This project has been implemented using two ways.
- withEigen: Using Eigen library Eigen
- withoutEigen: This part is based on vector library in std namespace std::vector
- SoftMax
- ReLU
- Tanh
- Sigmoid
- Linear
- CrossEntropy
- MeanSquare
- FocalLoss
- FocalLoss_b
- Standard gradient descent.
- Standard gradient descent with momentum.
Please look at the documentation for further details.
mkdir build
cd build
cmake -DINSTALL_PREFIX=/path/to/install/FFNeuralNetwork/ /path/to/FFNeuralNetwork/source
make
make install (optional)
In case, build is required for the version with the eigen integeration. Add the following flag.
mkdir build
cd build
cmake -DWITHOUTEIGEN=OFF . ..
make
If you also want to compile and run the tests, also add this -DTESTS=ON. This option needs internet access, because the process will download the googletest library.
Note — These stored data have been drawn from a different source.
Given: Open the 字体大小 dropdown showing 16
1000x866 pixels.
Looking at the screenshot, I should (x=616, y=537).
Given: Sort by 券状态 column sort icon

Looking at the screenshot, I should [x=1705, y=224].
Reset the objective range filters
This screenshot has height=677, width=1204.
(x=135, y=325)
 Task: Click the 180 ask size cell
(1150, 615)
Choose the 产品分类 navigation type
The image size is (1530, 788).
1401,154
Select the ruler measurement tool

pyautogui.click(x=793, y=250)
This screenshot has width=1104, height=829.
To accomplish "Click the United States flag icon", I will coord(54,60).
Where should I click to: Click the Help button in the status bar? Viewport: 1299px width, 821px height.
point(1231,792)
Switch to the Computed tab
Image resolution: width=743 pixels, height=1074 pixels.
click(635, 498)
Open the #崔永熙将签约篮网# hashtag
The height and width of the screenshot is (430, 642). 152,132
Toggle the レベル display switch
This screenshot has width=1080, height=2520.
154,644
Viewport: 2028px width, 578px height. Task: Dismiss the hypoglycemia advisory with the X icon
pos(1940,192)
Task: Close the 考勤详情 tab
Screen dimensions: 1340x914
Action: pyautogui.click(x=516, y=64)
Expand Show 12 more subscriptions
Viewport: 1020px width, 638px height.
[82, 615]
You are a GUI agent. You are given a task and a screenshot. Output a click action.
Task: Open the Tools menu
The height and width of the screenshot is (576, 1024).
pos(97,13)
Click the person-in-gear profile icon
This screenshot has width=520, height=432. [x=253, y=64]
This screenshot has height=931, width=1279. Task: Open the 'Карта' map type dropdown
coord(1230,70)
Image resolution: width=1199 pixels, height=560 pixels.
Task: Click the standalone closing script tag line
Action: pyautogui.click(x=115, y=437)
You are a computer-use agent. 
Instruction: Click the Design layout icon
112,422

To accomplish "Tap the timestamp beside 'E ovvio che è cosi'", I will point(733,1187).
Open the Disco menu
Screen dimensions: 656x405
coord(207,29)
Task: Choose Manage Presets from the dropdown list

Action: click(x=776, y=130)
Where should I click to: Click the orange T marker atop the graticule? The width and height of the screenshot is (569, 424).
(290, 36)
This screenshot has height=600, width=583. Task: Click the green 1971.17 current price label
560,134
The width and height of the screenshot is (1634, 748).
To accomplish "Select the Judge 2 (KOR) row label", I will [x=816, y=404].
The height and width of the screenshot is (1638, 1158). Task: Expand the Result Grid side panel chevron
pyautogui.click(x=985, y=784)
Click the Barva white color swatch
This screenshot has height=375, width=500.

Please refer to some of examples provided along this package. These examples illustrate a way on how to create an architect for the neural network, and train it on a dataset. You might need to download the iris dataset from University of California Irvine dataset repository to see these examples play. Please refer to the documentation for further information.
- Install doxygen
- To build the documentation.
mkdir build
cd build
cmake ..
make docs